En otras palabras: el “marxismo” del que se apropiaron las clases dominantes del capitalismo a través de sus intelectuales orgánicos y sus tanques de pensamiento quedó reducido a un grosero materialismo economicista. Por eso, hoy todos somos marxistas. La mayoría marxistas aberrantes, de “cocción incompleta”, al exaltar hasta el paroxismo la importancia de los hechos económicos y ocultar a sabiendas que la dinámica social conducirá, más pronto que tarde, a una transformación revolucionaria de la sociedad actual. Este economicismo es el grado cero del marxismo, su punto de partida más no el de llegada. Es un marxismo tronchado en su desarrollo teórico; contiene los gérmenes del materialismo histórico pero se estanca en sus primeras hipótesis y soslaya –u oculta a sabiendas- su desenlace revolucionario y la propuesta de construir una sociedad más justa, libre, democrática. Pero habemos otros marxistas para quienes la revolución teórica de Marx no sólo corrobora la transitoriedad de la sociedad actual sino que insinúa cuáles son los probables senderos de su histórica superación, sea por distintas vías revolucionarias como por la dinámica incontenible de un proceso de reformas radicalizadas.

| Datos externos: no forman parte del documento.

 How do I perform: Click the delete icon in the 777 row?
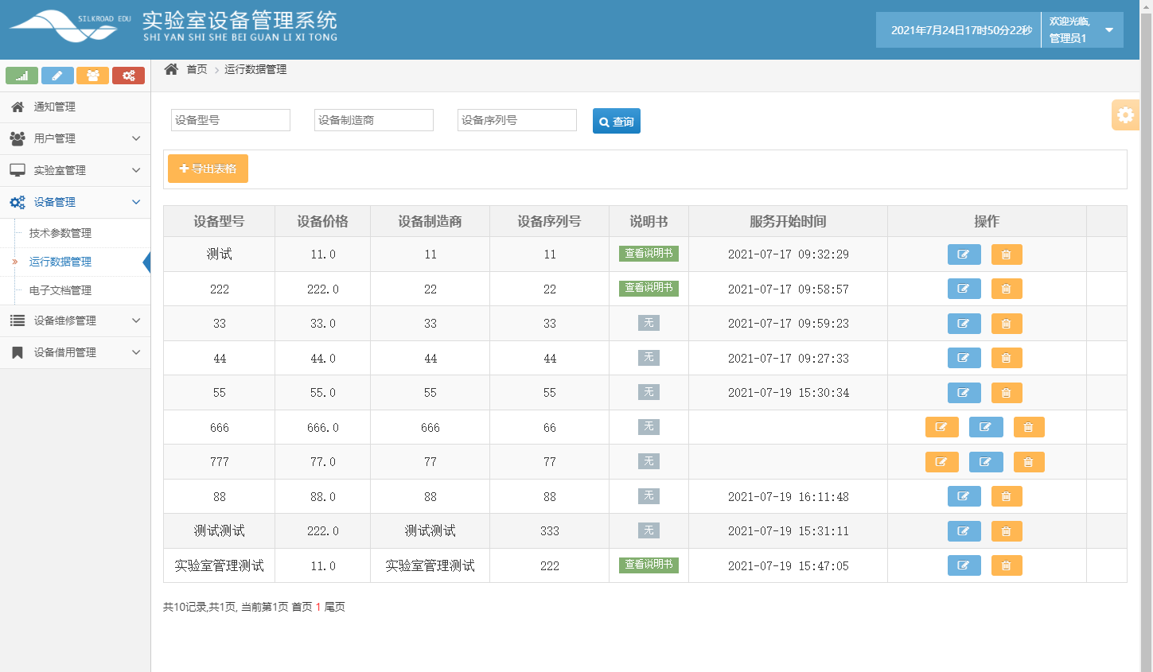[1028, 461]
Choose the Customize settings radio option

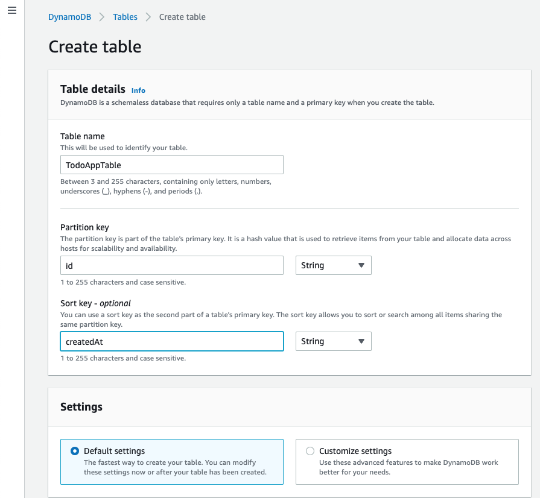(x=310, y=451)
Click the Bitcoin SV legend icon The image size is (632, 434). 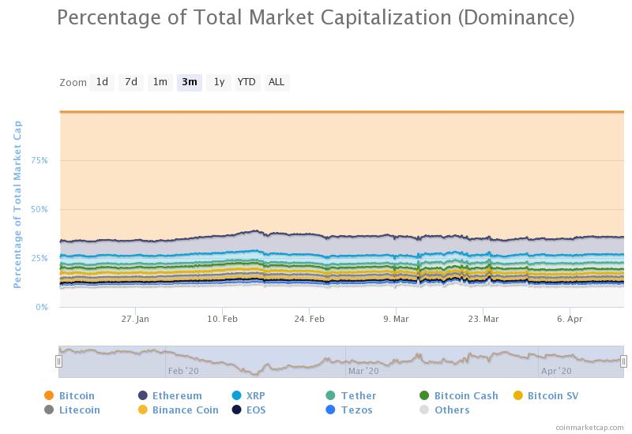tap(518, 395)
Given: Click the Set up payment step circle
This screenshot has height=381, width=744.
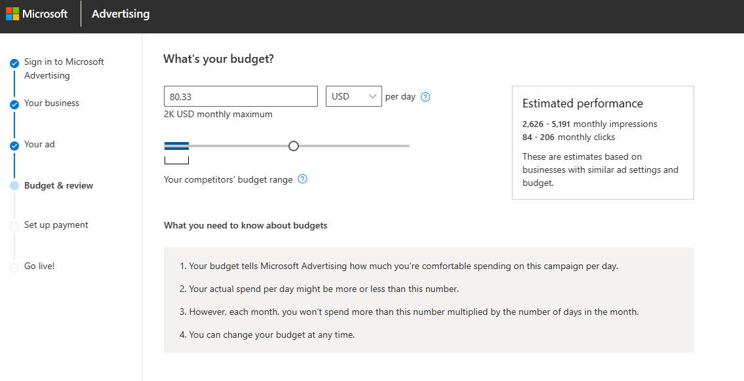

En contra de los marxistas inacabados, de “cocción incompleta”, apologistas de la sociedad burguesa, defendemos la tesis de que el modo de producción capitalista será reemplazado, en medio de fragorosos conflictos sociales (porque ninguna clase dominante abdica de su poder económico y político sin luchar hasta el fin) para finalmente dar nacimiento a una sociedad post-capitalista y, como decía Marx, poner fin a la prehistoria de la humanidad. Pero más allá de estas diferencias, unos a medias y mal, y otros por entero y bien, todos somos hijos del marxismo en el mundo de hoy; es más, no podríamos no ser marxistas así como no podríamos dejar de ser copernicanos. El capitalismo contemporáneo es mucho más “marxista” de lo que era cuando, hace casi dos siglos, Marx y Engels escribieron el Manifiesto del Partido Comunista. La diatriba contra Axel Kicillof es un exabrupto que pinta de cuerpo entero el brutal anacronismo de vastos sectores de la derecha argentina y latinoamericana, de sus representantes políticos e intelectuales, que en su escandaloso atraso recelan de los avances producidos por los grandes revolucionarios del pensamiento contemporáneo: desconfían de Darwin y Freud y creen el marxismo es el delirio de un judío alemán. Pero, como Marx decía con socarronería, algunos son marxistas a la Monsieur Jourdain, ese curioso personaje de El Burgués Gentilhombre de Molière que hablaba en prosa sin saberlo. Balbucean un marxismo ramplón, convertido en un burdo economicismo y sin la menor consciencia del origen de esas ideas en la obra de uno de los más grandes científicos del siglo diecinueve.

Y otros, en cambio, sabemos que es la teoría que nos enseña cómo funciona el capitalismo y, por ende, la que proporciona los instrumentos que nos permitirán dejar atrás ese sistema inhumano, predatorio, destructor de la naturaleza y las sociedades y que se alimenta de guerras infinitas e interminables que amenazan con acabar con toda forma de vida en este planeta. Por eso, lejos de ser un insulto, ser marxista en el mundo de hoy, en el capitalismo de nuestro tiempo, es un timbre de honor y una mácula imborrable para quien lo profiere como un insulto.